Lads mags and Page 3 disgusted me, as did the sexist, misogynistic ‘culture’ which followed them, and I believed girls like Rae were merely encouraging men to treat women a certain way. They bred the type of boys – and later, men – who would grope you on a night out; the type to make a mockery out of women, of feminism and of how far we had come.
But it wasn’t until I compared a few Page 3 cuttings to online porn that it dawned on me just how mild Page 3 actually is. In fact, I’d seen cruder poses in fashion advertisements or editorials.
Here’s the reality: sex sells. Men like looking at pretty women, and women like to feel lusted after. Men will always source a way of finding naked pictures of women, and there are many women who will pander to that.
And yes, a woman’s worth is based on more than her looks. But not all women are designed to work in an office or be charity workers.
Therefore, it seems a shame that we’ve taken something relatively ‘meek’ and placed it in the same league as online porn. The idea that a photograph of a cheeky, topless woman could ever be compared to a pornographic video is surely incomprehensible to even the most prudish of minds.
Rae and I didn’t know it at the time, but soon came the announcement that FHM and Zoo were to suspend publication. Playboy also announced it would stop printing nude models from March this year, instead choosing to pursue a more “fashion-led” publication. The world of glamour modelling suddenly became smaller, and the opportunities fewer.
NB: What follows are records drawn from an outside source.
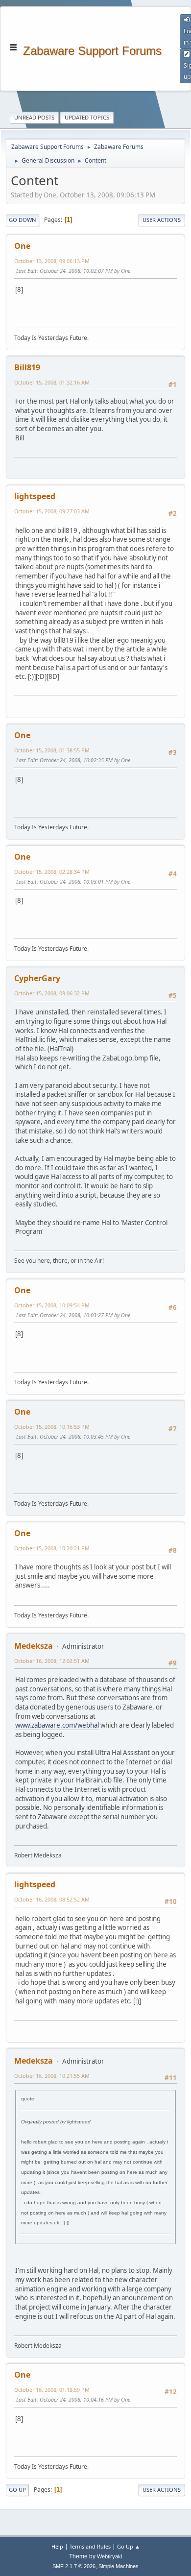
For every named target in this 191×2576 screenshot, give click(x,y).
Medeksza (33, 1645)
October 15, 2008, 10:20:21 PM (52, 1548)
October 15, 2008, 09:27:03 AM (52, 511)
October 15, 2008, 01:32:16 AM (52, 382)
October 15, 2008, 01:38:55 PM (52, 750)
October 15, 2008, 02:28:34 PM (52, 871)
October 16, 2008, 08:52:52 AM (52, 1899)
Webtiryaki (109, 2556)
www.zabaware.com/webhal (57, 1725)
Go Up (17, 2489)
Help (57, 2546)
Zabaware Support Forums (92, 50)
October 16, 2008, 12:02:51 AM (52, 1660)
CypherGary (37, 978)
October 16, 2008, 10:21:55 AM (52, 2075)
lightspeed (34, 496)
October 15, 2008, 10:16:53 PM (52, 1426)
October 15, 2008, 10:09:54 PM (52, 1305)
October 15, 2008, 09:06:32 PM (52, 993)
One (22, 246)
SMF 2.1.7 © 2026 (74, 2566)
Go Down (22, 219)
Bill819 (27, 367)
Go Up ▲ (128, 2546)
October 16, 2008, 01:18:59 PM (52, 2389)
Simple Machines (118, 2566)
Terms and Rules (90, 2546)
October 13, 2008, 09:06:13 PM (52, 261)
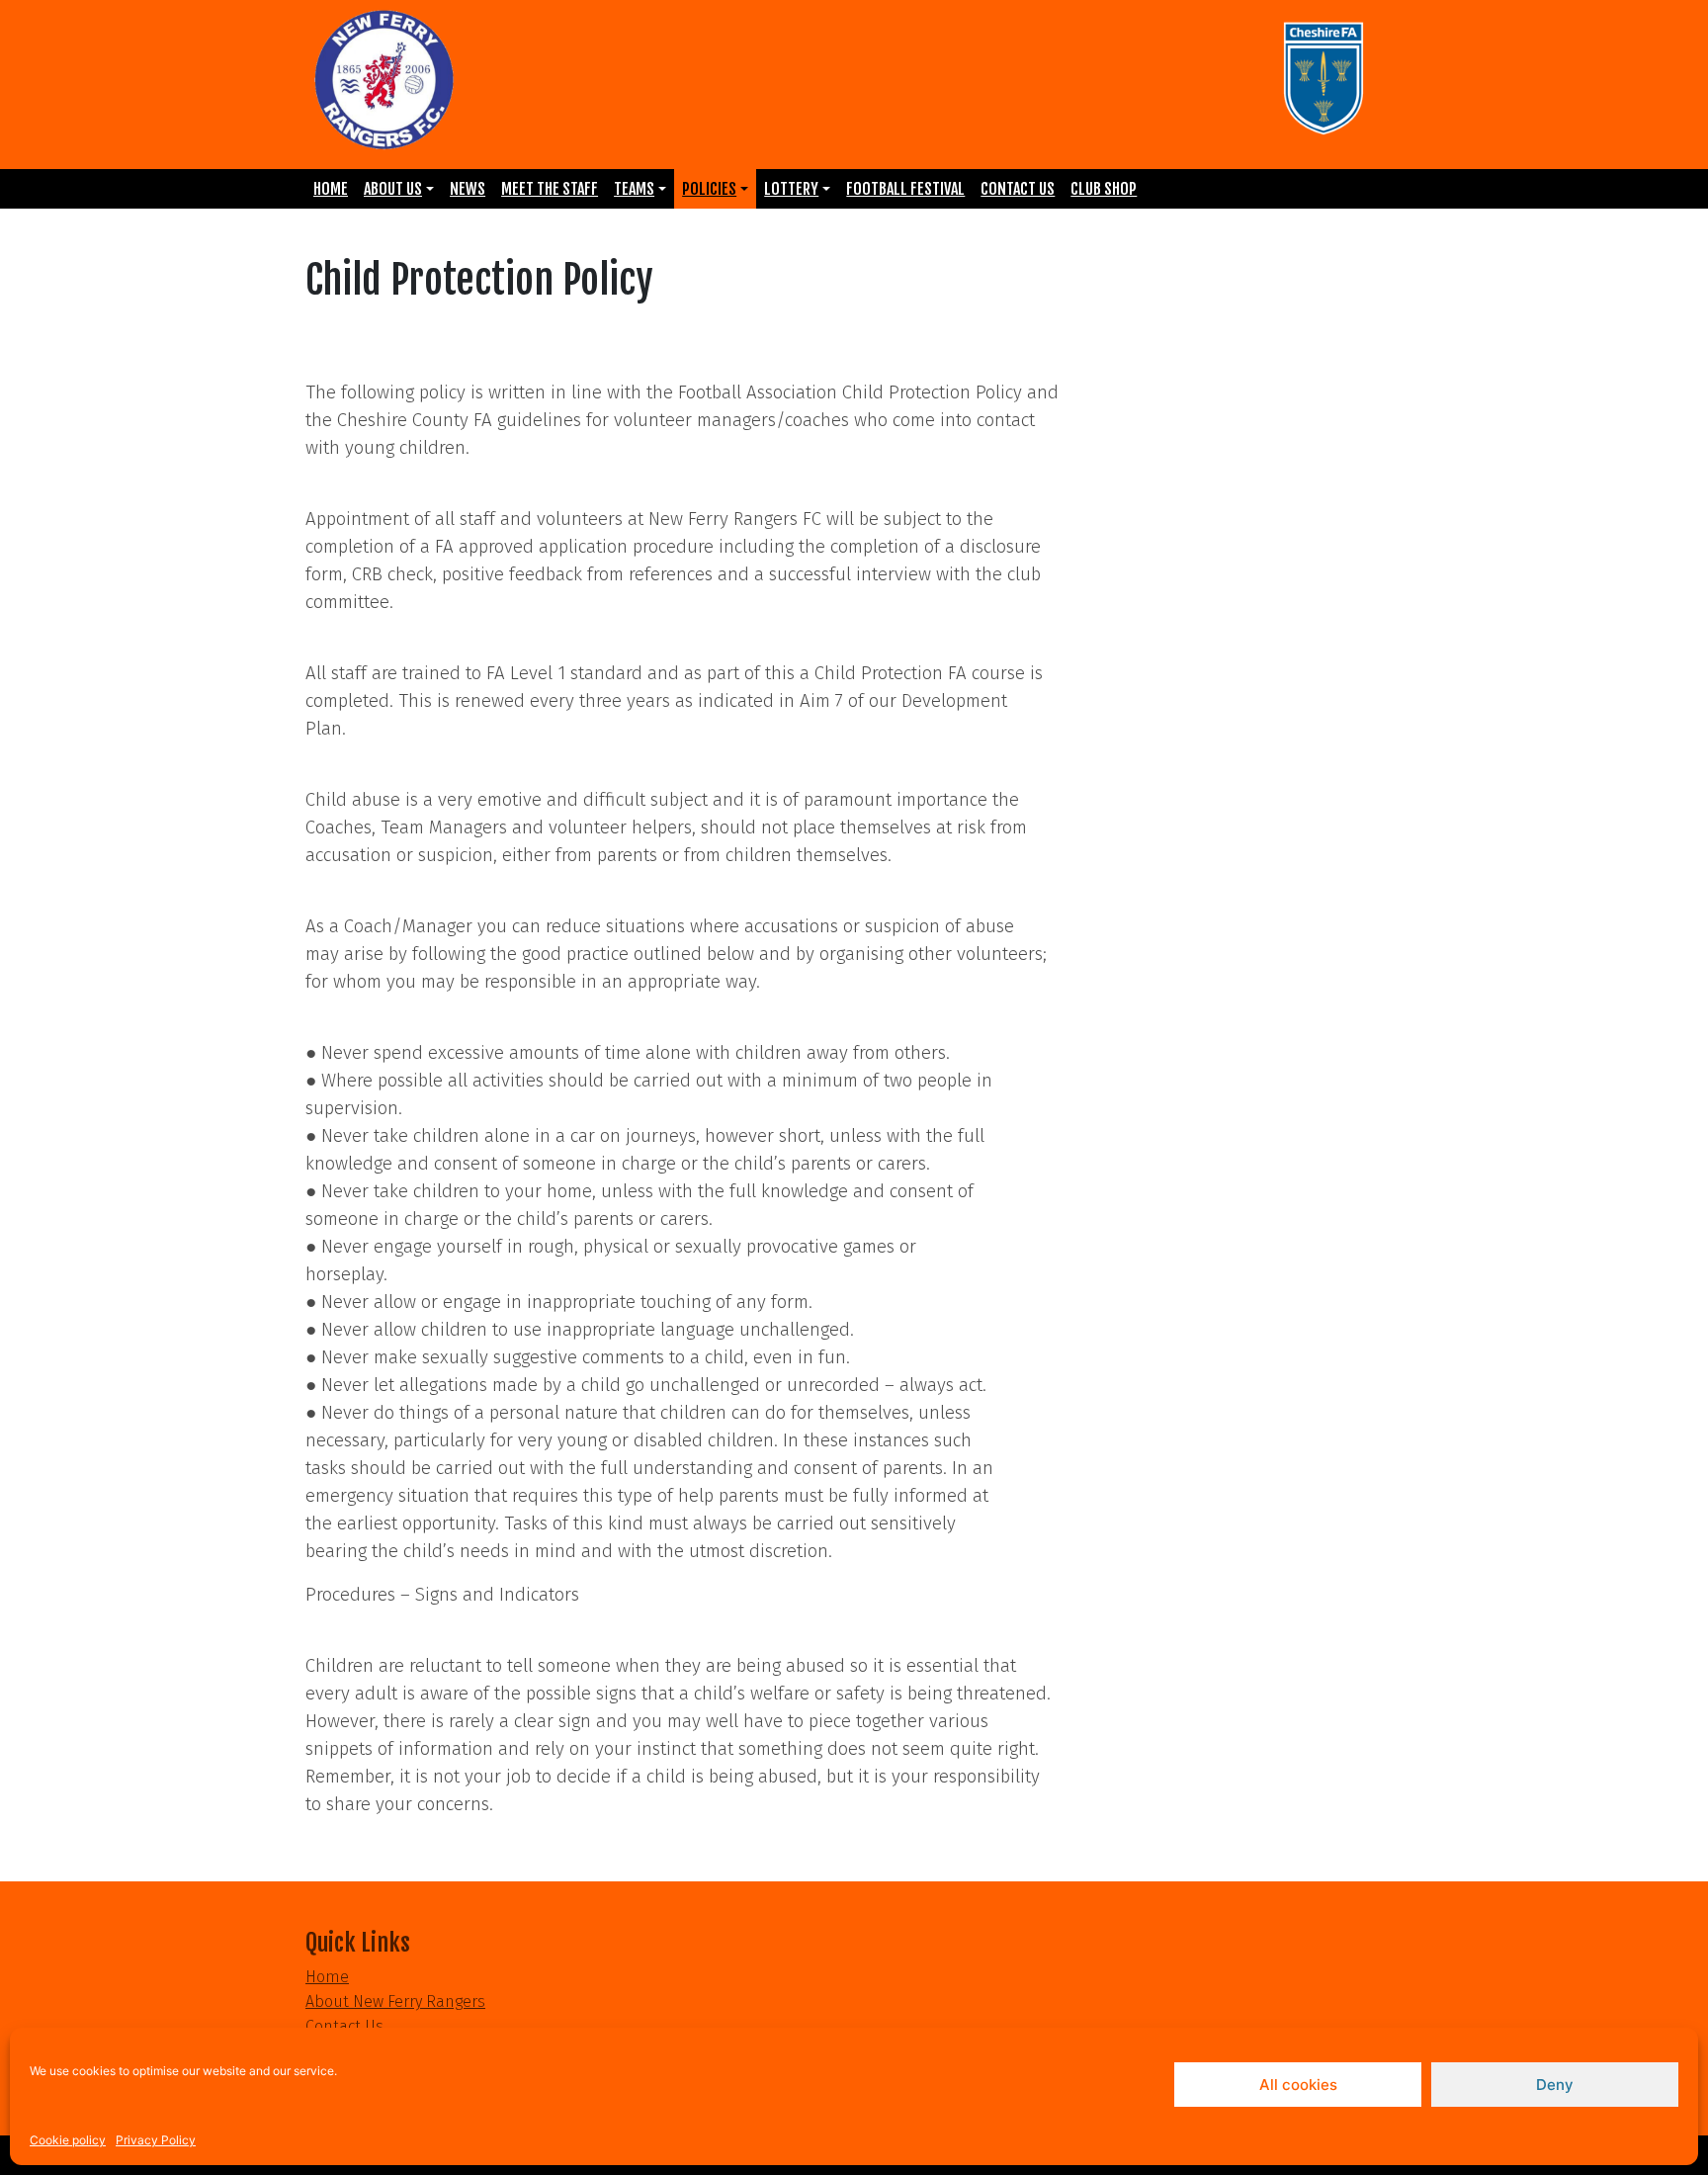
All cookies (1298, 2084)
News (467, 189)
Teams (634, 189)
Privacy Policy (156, 2139)
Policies (709, 189)
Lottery (791, 189)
For a working-class girl like Rae, whose family read red-top papers, glamour modelling was a way of making something for herself, just as it had been for the likes of Kelly Brook or Katie Price. Modelling for a newspaper like the Sun or Daily Star is often viewed as an achievement.
The truth is that, whilst print magazines are dwindling year on year, glamour models simply don’t compete with the dirtier (and free!) videos or images available online. Men want more, and we’ve pandered to it. Mainstream media is getting filthier every day, meaning women like Rae are having to turn to “seedier” work in order to keep up with those demands, such as porn, live cams or escorting, all because of a feminist backlash.
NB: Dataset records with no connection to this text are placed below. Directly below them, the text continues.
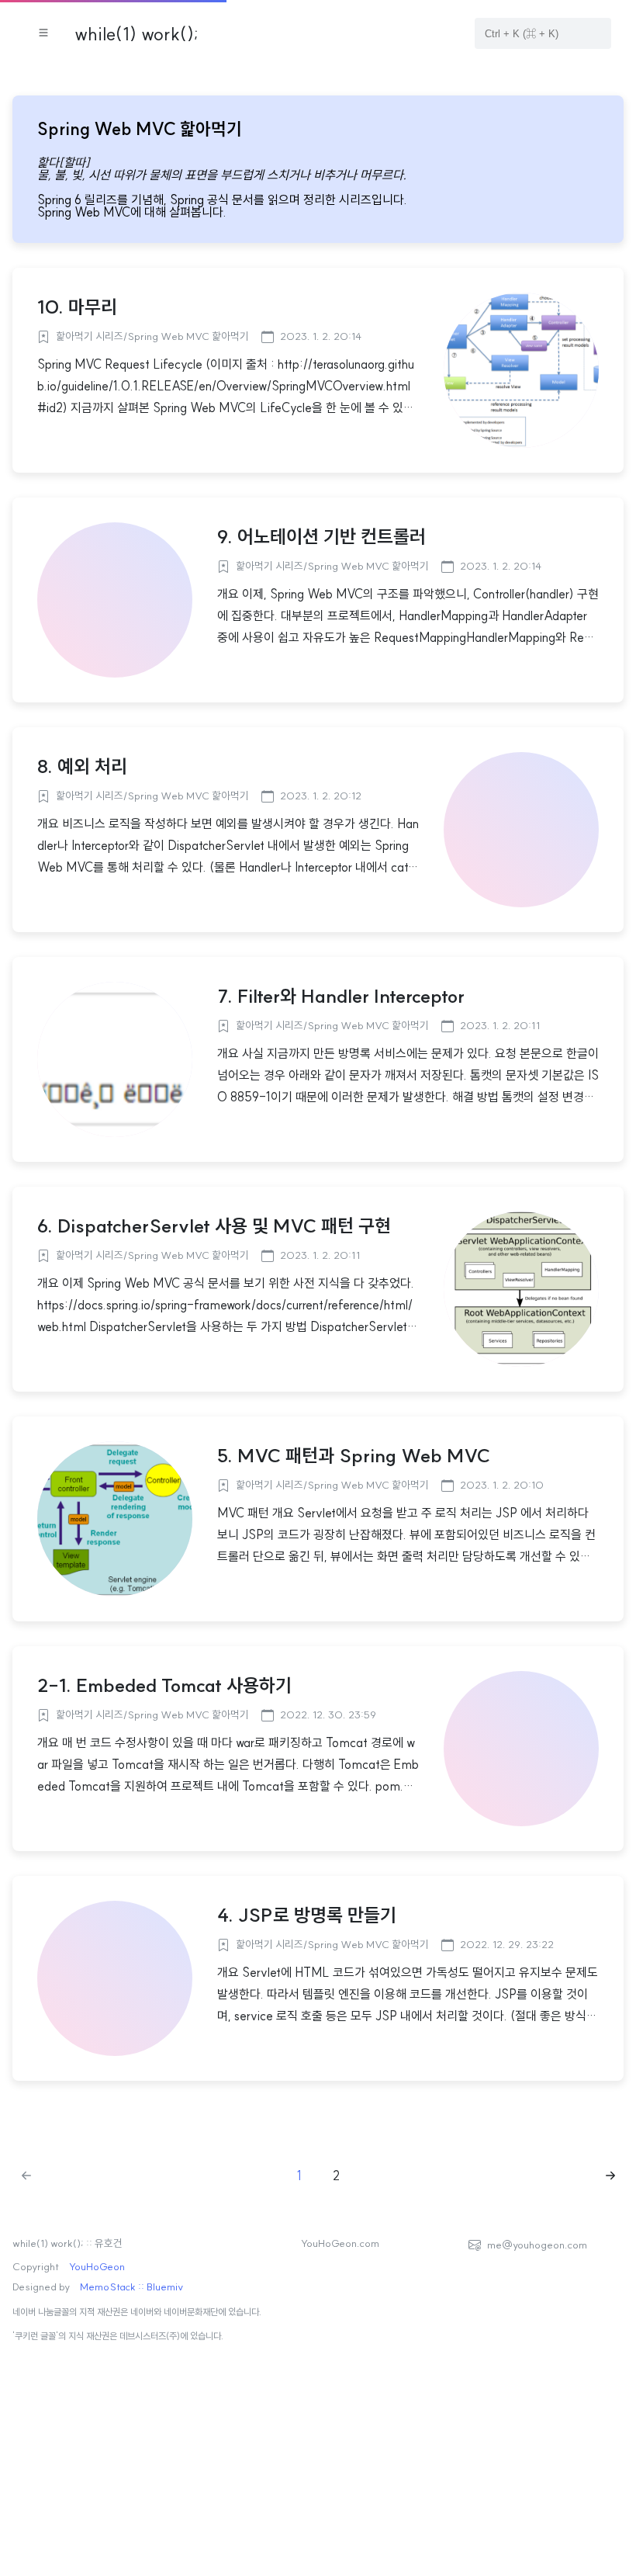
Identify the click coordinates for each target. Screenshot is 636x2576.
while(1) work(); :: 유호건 (67, 2243)
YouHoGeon (97, 2267)
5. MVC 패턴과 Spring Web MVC (353, 1455)
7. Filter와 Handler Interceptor (341, 995)
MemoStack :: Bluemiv (131, 2287)
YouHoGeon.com (340, 2243)
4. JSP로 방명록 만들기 (306, 1914)
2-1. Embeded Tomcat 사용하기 (164, 1685)
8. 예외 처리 (82, 766)
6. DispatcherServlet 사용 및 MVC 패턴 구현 (214, 1225)
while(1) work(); (136, 33)
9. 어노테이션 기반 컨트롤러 (321, 536)
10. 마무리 (77, 306)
The only difference between mine and Rae’s jobs are our body shapes. We’re both selling the same thing: sex. But you never see a thin, flat-chested model on Page 3, just like you don’t see a glamour girl with Double D’s in Vogue. Our sexually-charged facial expressions or poses are often similar, yet because fashion is aimed at a female or gay audience, it’s considered acceptable.
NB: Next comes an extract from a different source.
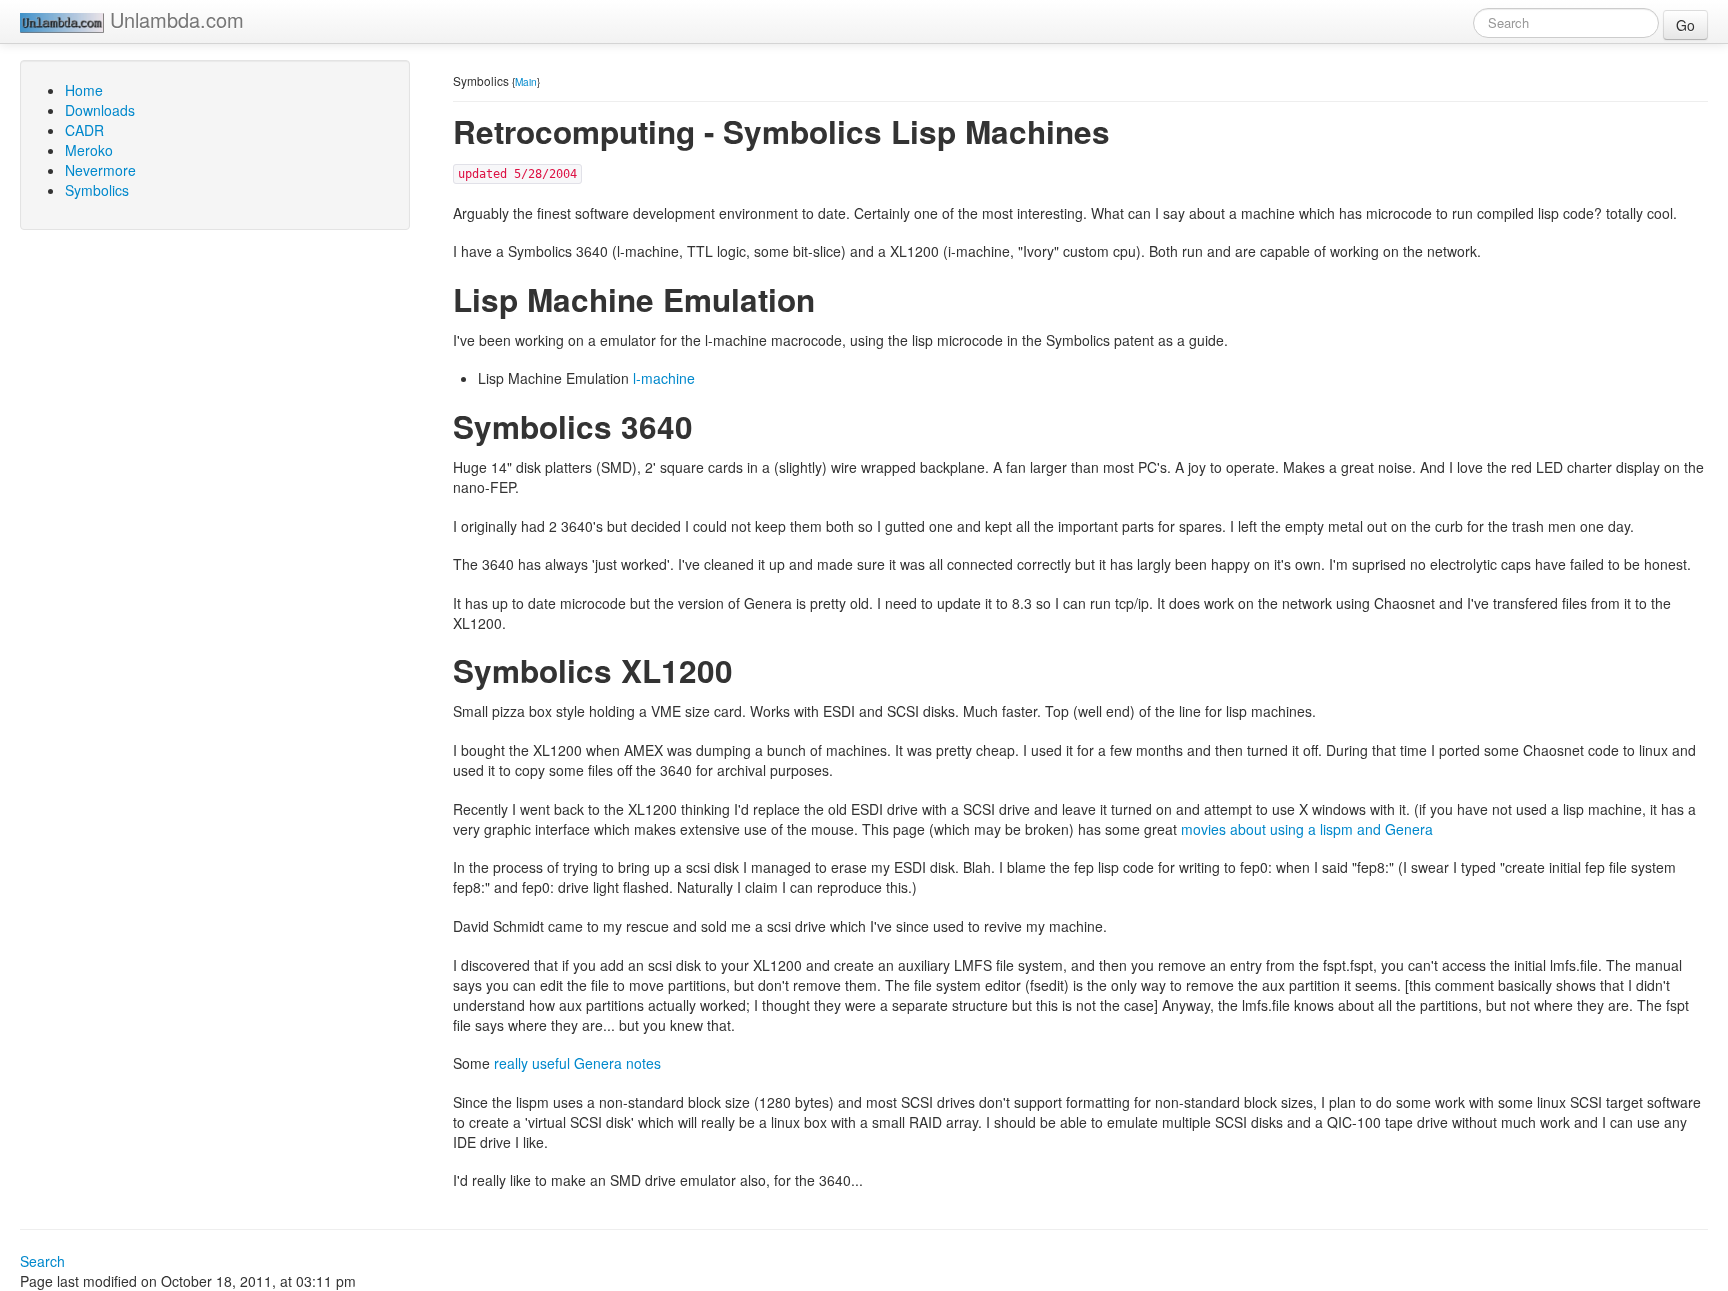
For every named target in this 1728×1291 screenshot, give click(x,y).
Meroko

As a society, we say that thin bodies with small breasts are couture-worthy, but rarely worthy enough for male attention. We put a petite girl with huge boobs in a family newspaper and it’s instantly seen as sexual, but never ‘fashionable’. A fashion model can stand there seductively and topless with no questions asked; a glamour girl will stand there topless and smiling, and suddenly she’s letting women down.
To the ‘No More Page 3’ campaigners, large breasts screamed “sex”. We’ve subconsciously placed women into categories and judged them based on their builds. Curves mean you’re open to male objectification, never femininity.
There is nothing anti-feminist about wanting to look good or be desired, for yourself or for male attention. But there is something wrong when a self-proclaimed feminist tells other women how to behave.
And this is why I have a problem with the ‘No More Page 3’ campaign. You cannot state that you support and fight for women, all whilst telling some of those women what lifestyle choices are acceptable or not. There will never be anything feminist about that.